出典:平成29年度 春期 システム監査技術者試験 午前Ⅱ 問2
- ア監査人が計画した監査手続を記載した資料であり,監査人はその資料に基づいて監査を実施しなければならない。
- イ監査人が収集又は作成する資料であり,監査報告書に記載する監査意見や指摘事項は,その資料によって裏付けられていなければならない。
- ウ機密性が高い情報が含まれている資料であり,監査人は監査報告書の作成後,速やかに全てを処分しなければならない。
- エ被監査部門が監査人に提出する資料であり,監査人が自ら作成する資料は含まれない。
正解:イ
解説
システム監査における監査証拠とは,システム監査人が監査意見を形成するために,監査手続を通じて収集又は自ら作成する資料であり,監査報告書に記載する監査意見や指摘事項は,この監査証拠によって裏付けられていなければならない。監査人が計画した監査手続を記載した資料は監査手続書(監査計画)であって監査証拠そのものではなく,監査人はこれに基づきつつも状況に応じて監査手続を見直すことがある。監査調書を含む監査証拠は,機密性が高い情報を含む場合でも,将来の追跡可能性や説明責任の観点から一定期間保存する必要があり,監査報告書作成後に速やかに全てを処分してよいものではない。また,監査証拠には被監査部門から提出される資料だけでなく,監査人が自ら作成する資料(観察記録,分析結果など)も含まれる。
選択肢ごとの解説
- ア誤り。

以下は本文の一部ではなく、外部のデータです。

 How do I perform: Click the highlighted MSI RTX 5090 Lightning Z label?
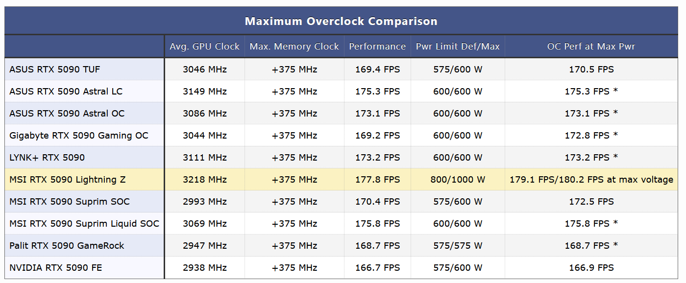[x=67, y=180]
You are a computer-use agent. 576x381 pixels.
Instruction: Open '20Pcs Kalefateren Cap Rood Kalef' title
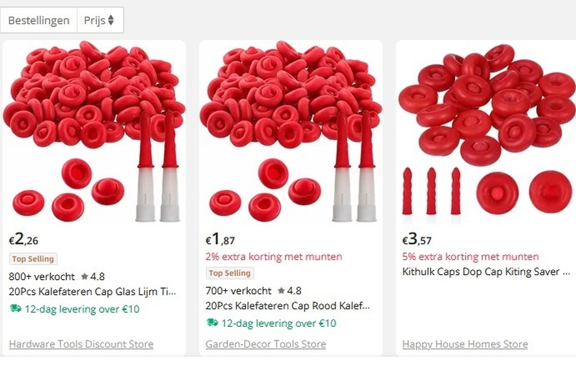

監査人が計画した監査手続を記載した資料は監査手続書(監査計画)であり,監査証拠そのものではありません。監査手続は状況に応じて見直されることもあります。
- イ正しい。監査証拠とは,監査人が収集又は作成する資料であり,監査報告書に記載する監査意見や指摘事項は,その資料によって裏付けられていなければなりません。
- ウ誤り。監査証拠は機密性が高い情報を含む場合でも,追跡可能性や説明責任の観点から一定期間保存する必要があり,監査報告書の作成後に速やかに全てを処分しなければならないものではありません。
- エ誤り。監査証拠には,被監査部門が提出する資料だけでなく,監査人が自ら収集又は作成する資料(観察記録,分析結果など)も含まれます。